The Host of KQED’s Forum Signs Off

Photo by Kevin Berne/Courtesy of KQED

For 27 years he helped you get to work. He helped you start your day. He helped you stay informed. He took your questions as he talked to prominent newsmakers and political and cultural figures including presidents Jimmy Carter and Barack Obama, Cesar Chavez, Francis Ford Coppola, Jerry Garcia, Rosa Parks, Charlize Theron, Sean Penn, Archbishop Desmond Tutu and many, many more. Indeed, it seemed like that distinctive and articulate voice was as much a part of Bay Area culture as its bridges, sports teams and Indian summers. On February 12, Krasny retires and signs off for the last time.

But what many don’t know is that before Marin’s Michael Krasny moved on to KGO AM in the ’80s and eventually found his home at KQED in 1993, he hosted a public affairs/Marin celebrities show on San Rafael’s 1,000-watt KTIM FM station called Beyond the Hot Tub, the name partially inspired by the infamous George H. W. Bush quote about the county. “The name makes me squirm a bit now,” Krasny says. “But at the time it seemed like a good idea because of this identification of Marin County with hedonism.”

When Krasny finally moved to Forum as its second-ever host it was focused solely on local news, but the interviewer, author and professor quickly mapped out a new path for the show that would gain it the nearly 250,000 listeners per week it has now. “I want to spread this out. I want to do national and international news; I’d like to do the arts; I’d like to talk to authors,” Krasny told his new bosses. “And they were very supportive.

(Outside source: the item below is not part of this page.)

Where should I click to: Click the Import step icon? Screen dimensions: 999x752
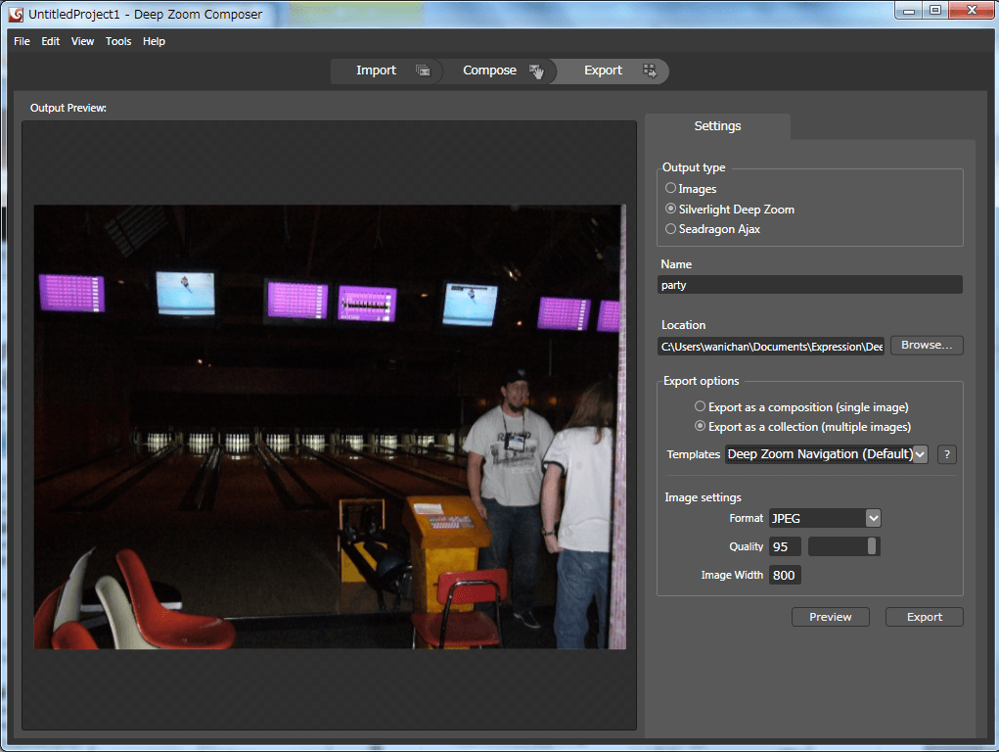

“The whole spirit of the program in my mind was keeping current, having different points of view and being a public place of ideas,” he says, pointing out the important role of the callers, texters and emailers who ask guests questions. “You do a high civic discourse type of program and you can get into the depths and the roots of the content. It becomes kind of fascinating, like a roulette wheel; you don’t know what is going to come up. Sometimes an hour is really just not enough.”

In the ’90s, radio was all about bombast and sensationalism, and Krasny didn’t know if his idea for a more civil, long-form program was going to work. “Back then the goal was to get your listener to pound the dashboard; you want to get them and keep them there. That’s what people like Howard Stern and others who became famous in the radio world for their outrageousness do,” he says. “I didn’t know if my concept would take hold, but it just worked somehow. I think people were also tired of all the bombast, the yelling and the attempt to sensationalize.”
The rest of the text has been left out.